Selon conclusions transmises par voie électronique le 22 décembre 2020, l'UD FO du Haut-Rhin sollicite l'infirmation du jugement déféré et réclame la condamnation conjointe et solidaire des sociétés Tecta, [B] et [B] industrie à lui payer les sommes de 1.500 € " à titre de dommages et intérêts subi par les licenciements des adhérents de l'UD FO du collège ouvrier " et 1.500 € au titre des dispositions de l'article 700 du code de procédure civile à hauteur de première instance et d'appel.

Par dernières conclusions transmises par voie électronique le 17 mars 2021, les sociétés Tecta, [B] et [B] industrie demandent à la cour de :

- confirmer le jugement querellé en tous points,

- débouter Monsieur [D] de l'ensemble de ses demandes,

- le condamner à verser à la société Tecta une somme de 3.500 € au titre de l'article 700 du code de procédure civile,

- le condamner aux entiers frais et dépens,

- débouter l'UD FO du Haut-Rhin de l'ensemble de ses demandes, fins et conclusions, ainsi que de son appel incident,

- la condamner à verser à la société Tecta la somme de 1.500 € au titre de l'article 700 du code de procédure civile,

- la condamner aux entiers frais et dépens.

L'ordonnance de clôture a été rendue le 1er mars 2022.

Pour l'exposé plus complet des prétentions et moyens des parties, la cour se réfère aux dernières conclusions précédemment visées en application de l'article quatre 55 du code de procédure civile.

MOTIFS DE LA DÉCISION

1) Sur le sursis à statuer

Les sociétés intimées produisent en effet, une série de 15 arrêts rendus par la cour d'appel de Colmar le 20 janvier 2020 entre des salariés, le syndicat Force Ouvrière, la société Tecta, et deux autres sociétés du groupe.

Dans 14 de ces arrêts la cour a infirmé les jugements déférés, et débouté les salariés de toutes leurs demandes en jugeant d'une part qu'il y a bien eu cessation complète d'activité, et d'autre part qu'il n'y a pas de légèreté blâmable, la seule embauche de 57 salariés durant les cinq dernières années ne permettant pas de la caractériser.

En l'espèce les éléments rapportés par les parties à l'appui de leurs demandes ont évolué, et sont différents des instances précitées, et par ailleurs la cour d'appel administrative a définitivement tranché la question des autorisations de licenciement s'agissant des salariés protégés.

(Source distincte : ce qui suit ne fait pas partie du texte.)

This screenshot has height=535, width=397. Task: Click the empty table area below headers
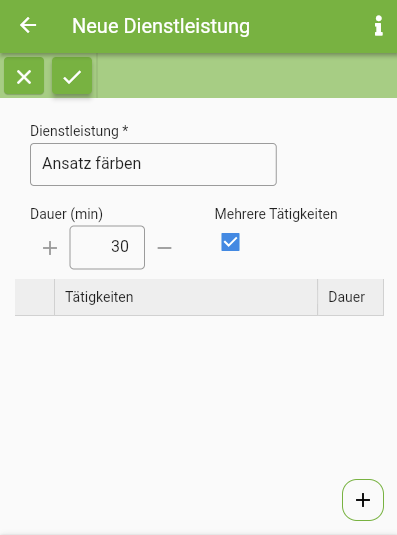tap(199, 392)
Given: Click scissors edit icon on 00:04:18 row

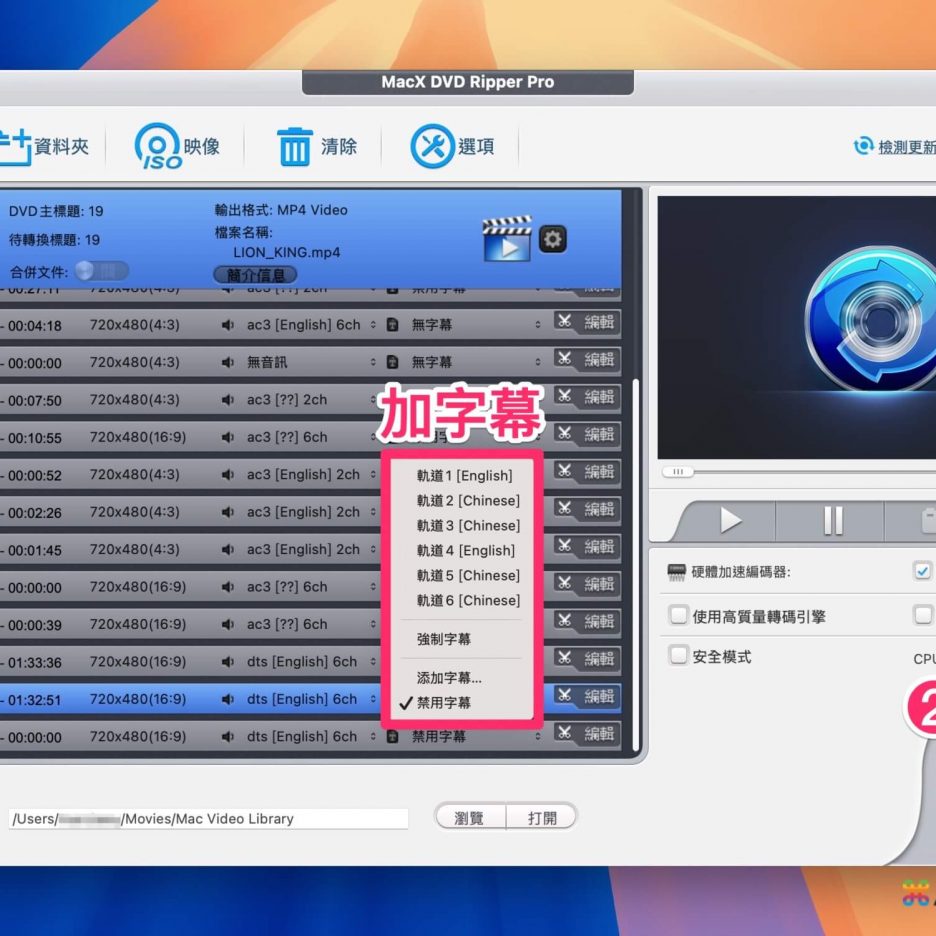Looking at the screenshot, I should (x=565, y=323).
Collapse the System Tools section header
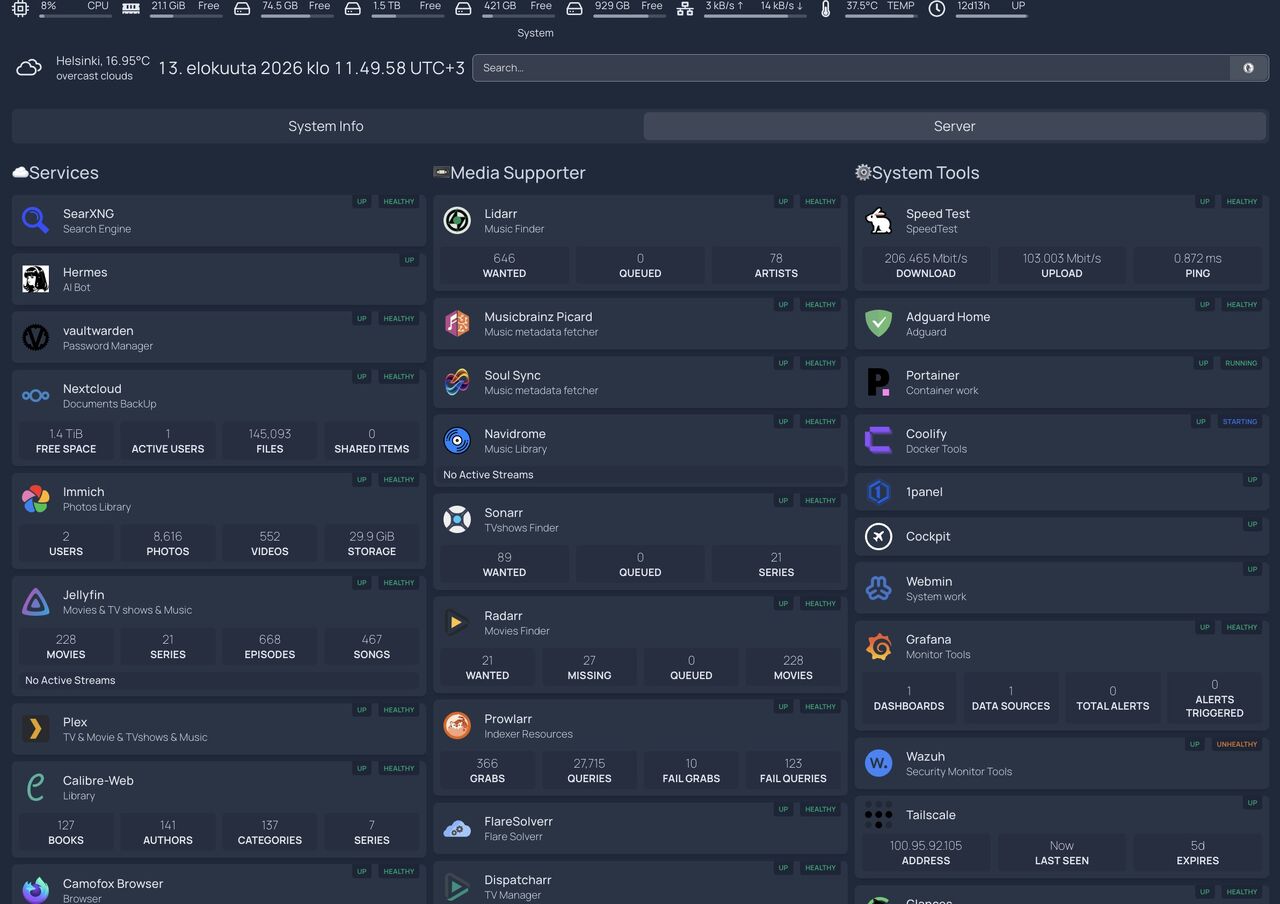1280x904 pixels. 917,173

Il n'apparait dans ces conditions pas nécessaire d'ordonner le sursis à statuer.

2. Sur le co emploi

Selon une jurisprudence constante le co-emploi suppose réunit une triple confusion d'intérêts, d'activité, et de direction, et une immixtion de la société dominante dans la gestion économique et sociale de la société dominée (Soc. 2 juillet 2014 N° 13-15.208 à 13-21.153).

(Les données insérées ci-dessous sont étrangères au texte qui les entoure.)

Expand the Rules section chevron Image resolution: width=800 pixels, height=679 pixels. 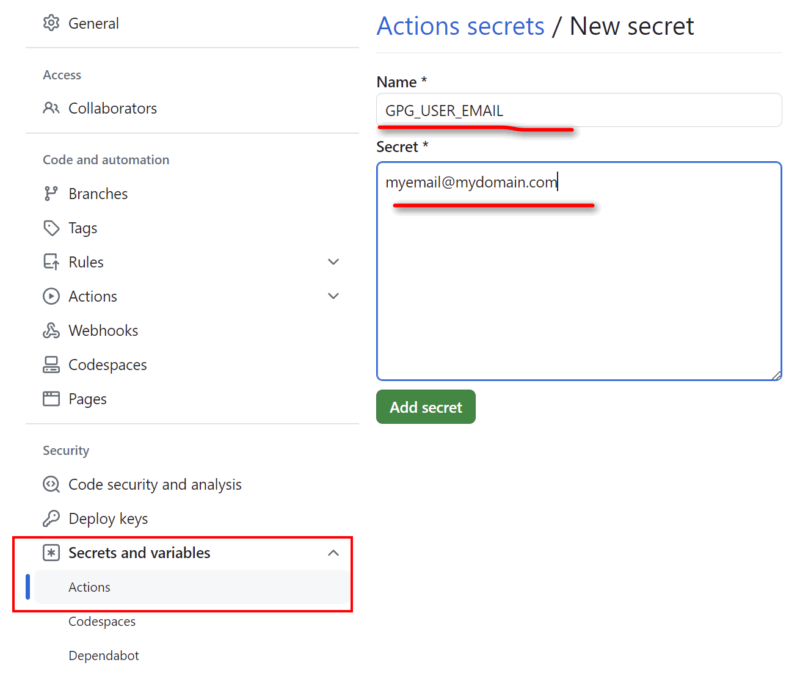point(334,261)
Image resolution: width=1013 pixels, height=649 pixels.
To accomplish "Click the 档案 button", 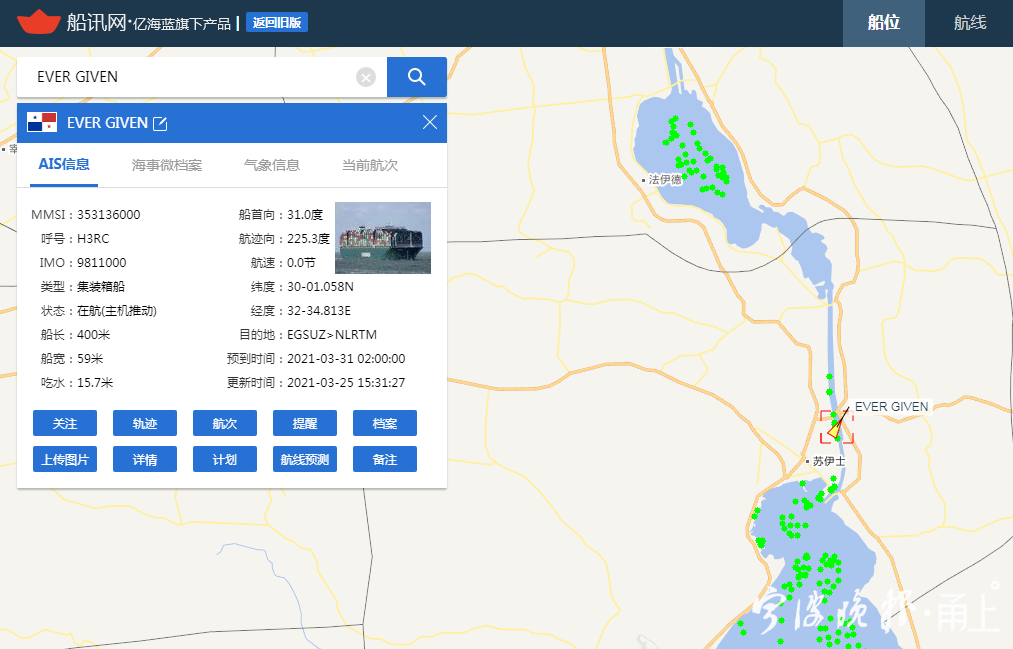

Seule une confusion totale d'intérêts, d'activités et de direction traduisant une immixtion anormale de la société mère dans la gestion de sa filiale, fait perdre à cette dernière toute autonomie (Soc. 06 juillet 2016 N° 15-15.481).

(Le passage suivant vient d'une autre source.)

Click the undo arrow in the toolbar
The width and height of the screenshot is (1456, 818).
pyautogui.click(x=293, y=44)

L'exigence d'une immixtion de la société mère est désormais renforcée, puisqu'elle doit être une immixtion permanente conduisant à la perte totale d'autonomie et d'action de la société dominée (Soc 25 novembre 2020 N° 18-13. 769.

En l'espèce les trois sociétés font partie d'un groupe intervenant dans le même domaine d'activité, (le négoce et la transformation de l'acier), ce qui entraîne nécessairement entre elles une coordination des actions économiques, des rapports d'entraide, de coopération, et de soutien, voire peut engendrer une domination économique, sans pour autant qu'il y ait une immixtion permanente des sociétés allemandes envers la société Técta, et que celle-ci ait perdu toute son autonomie.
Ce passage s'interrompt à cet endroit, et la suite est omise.